Moreover, the nature of parental motivation is itself more complex than the critics often allow. Though we can agree that narcissism is a vice not to be encouraged, we lack a clear notion of where pride in one's children ends and narcissism begins. When, for example, is it unseemly to bask in the reflected glory of a child's achievements? Imagine a champion gymnast who takes delight in her daughter's athletic prowess. Now imagine that the child was actually cloned from one of the gymnast's somatic cells. Would we have to revise our moral assessment of her pleasure in her daughter's success? Or suppose a man wanted to be cloned and to give his child opportunities he himself had never enjoyed. And suppose that, rightly or wrongly, the man took the child's success as a measure of his own untapped potential -- an indication of the flourishing life he might have had. Is this sentiment blamable? And is it all that different from what many natural parents feel?

 

Conclusion

Until recently, there were few ethical, social, or legal discussions about human cloning via nuclear transplantation, since the scientific consensus was that such a procedure was not biologically possible. With the appearance of Dolly, the situation has changed. But although it now seems more likely that human cloning will become feasible, we may doubt that the practice will come into widespread use.

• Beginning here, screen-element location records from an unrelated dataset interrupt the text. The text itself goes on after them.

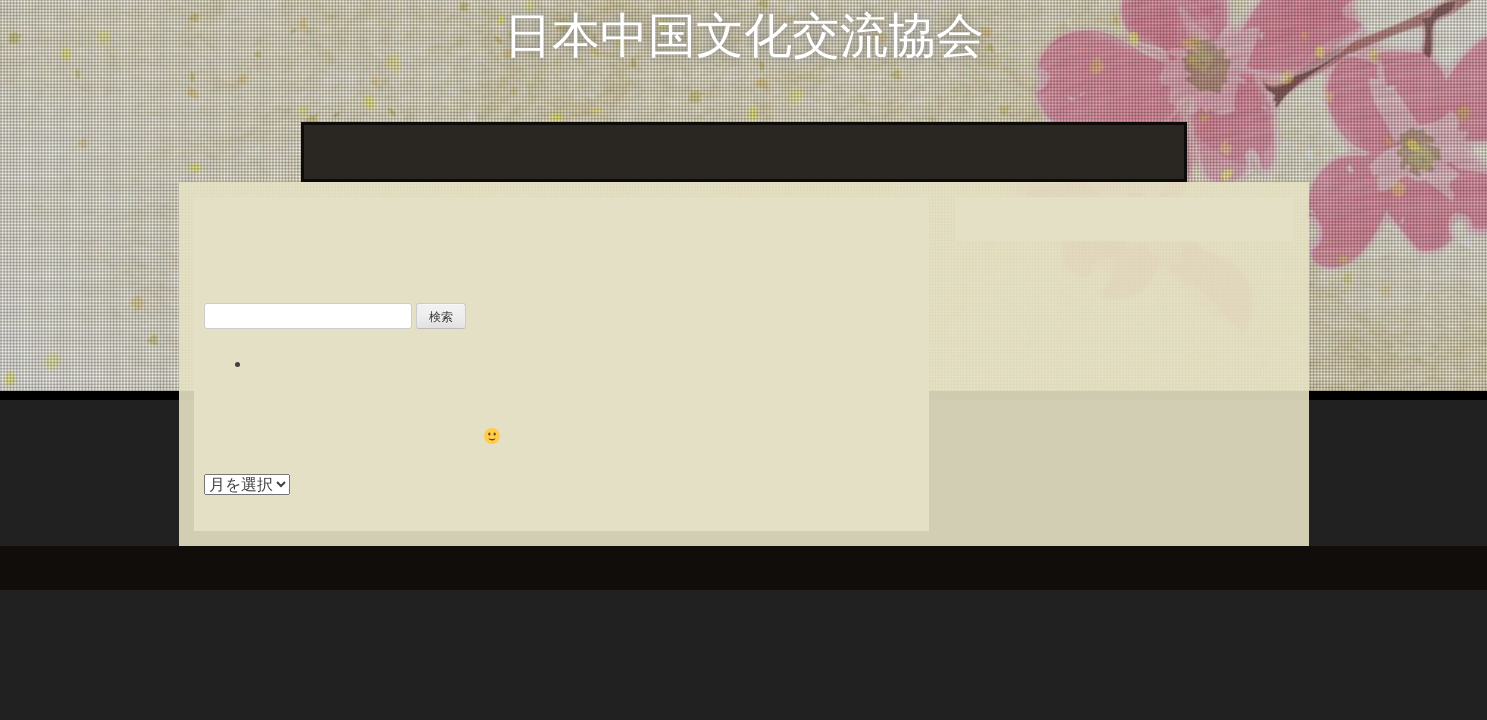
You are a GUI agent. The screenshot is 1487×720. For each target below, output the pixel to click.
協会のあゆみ (894, 151)
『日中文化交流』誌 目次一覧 (596, 151)
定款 (982, 151)
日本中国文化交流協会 (744, 35)
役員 (1038, 151)
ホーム (338, 151)
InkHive (350, 567)
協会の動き (426, 151)
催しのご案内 (1126, 151)
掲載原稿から (774, 151)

I suspect it will not, but my reasons will not offer much comfort to the critics of cloning. While the technology for nuclear transplantation advances, other technologies -- notably the technology of genetic engineering -- will be progressing as well. Human genetic engineering will be applicable to a wide variety of traits; it will be more powerful than cloning, and hence more attractive to more people. It will also, as I have suggested, raise more troubling questions than the prospect of cloning has thus far.